One brand that has been doing this for some time is Coca-Cola. Like it has done for previous sponsorships, the brand partnered an up-and coming artist (Conrad Sewell) with an established name (Swedish superstar DJ Avicii) to come up with the soundtrack for its Euros 2016 campaign. The catchy tune played at pop-up dance events in France throughout the championship and will also accompany the brand’s other sports sponsorships this summer.

“I think if you’re credible in that area then you can activate. Consumers nowadays are very commercially savvy so need to be true to your own brand values,” said John Scurfield, head of sport and entertainment at MediaCom UK.

“Mars’ sponsorship originated from them being a non-official partner and actually utilising on-pack activity. The success on sales then built a wider relationship and they’ve benefited from additional access and being able to communicate their message fully.”

Sally Horrox, managing partner at Y-Sport, saw this “fusion between celebrity, music and sports” up close while she was working in the US during the Fifa World Cup. Fox Sports, Nike, Coca-Cola and US soccer’s governing body struck a four-way partnership that was tailored for brand, media and marketing objectives.
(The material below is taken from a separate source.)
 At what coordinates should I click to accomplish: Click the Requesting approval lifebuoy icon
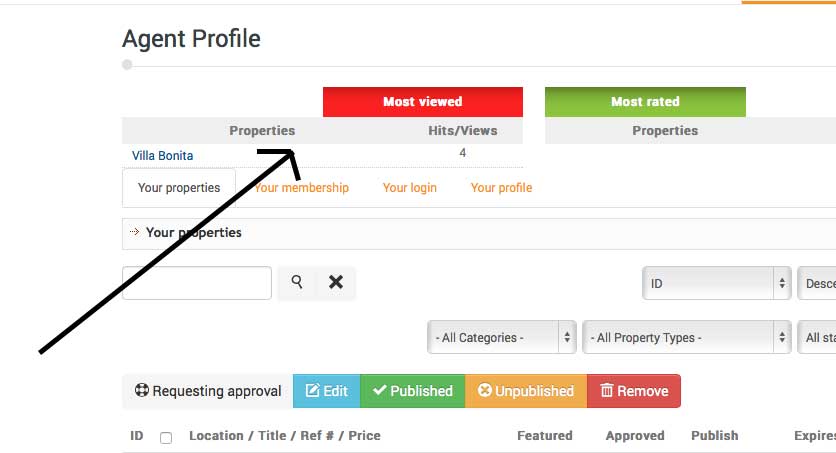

“Their vision was to create the biggest pop celebrity event last year and they measured their success against that as well as how well it engaged with the films and music videos at the time,” Horrox continued. “For the whole two months you were over there you could feel it [the campaign’s impact] down to the kids on the street through to what you watched on the TV and the campaign work [for the event] that was going on at the time.”

While sponsorship activations have some way to go, Connolly was quick to praise the efforts of brands like Vauxhall and Umbro that used influencers such as Spencer FC around the Euros in order to connect with younger fans. “The fans are getting content from the guys that they love… whether its something that’s on social media or at the top of a Google search. All those things are very positive.”
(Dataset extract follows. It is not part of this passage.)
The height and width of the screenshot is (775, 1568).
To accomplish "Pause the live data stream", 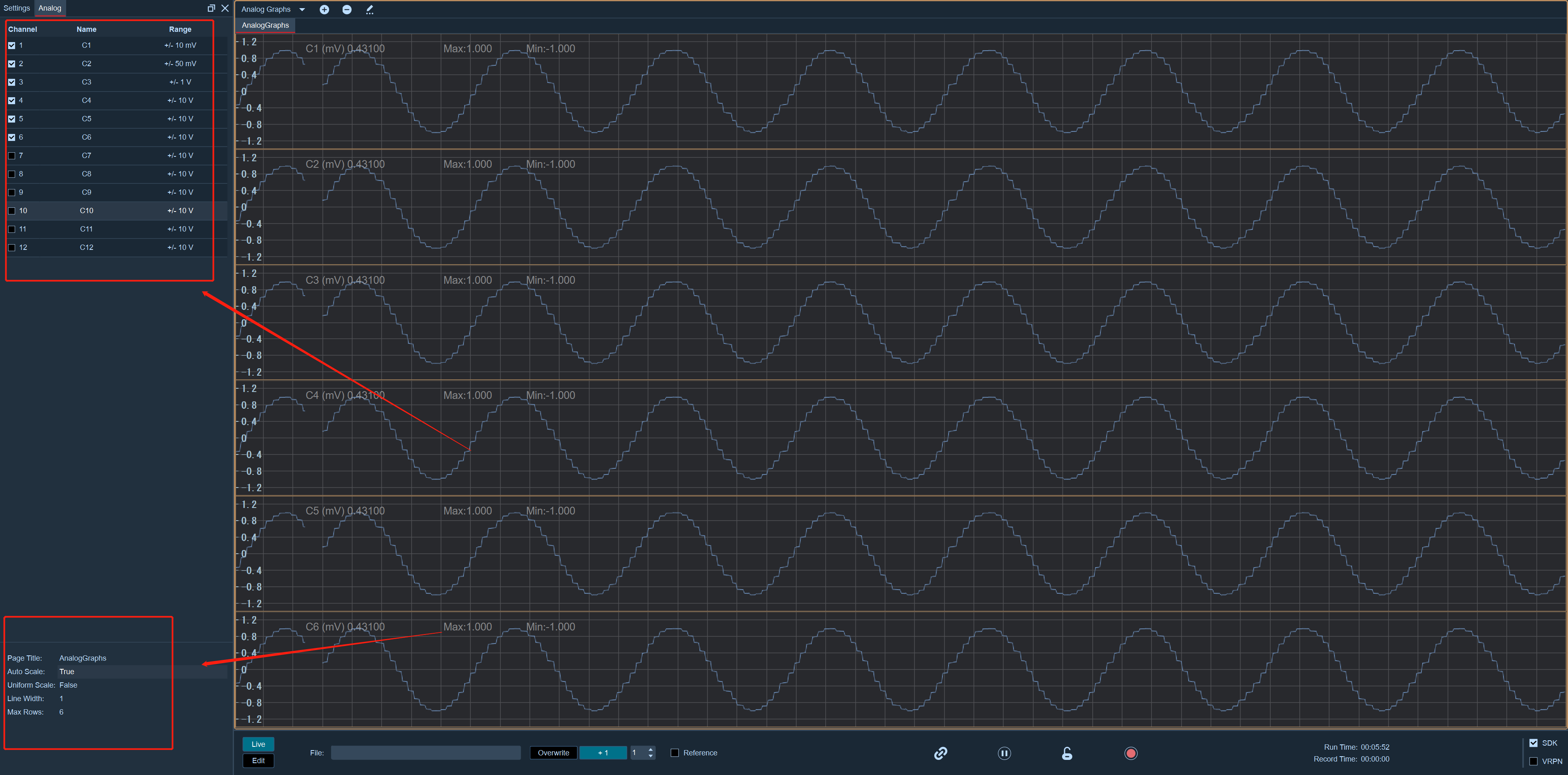I will (1004, 753).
But positive change can only happen if the rights holders are doing more to empower sponsors, according to Horrox.

“The tribal nature [of sports] is not as present in the US because people don’t travel to [away matches] to support [their teams] because of the distance,” she continued. “We’ve got such a small number of sports in this country that it then determines the culture. But I think it [the tribalism in sports] is changing and the sports owners are trying to change the way they engage with brands.”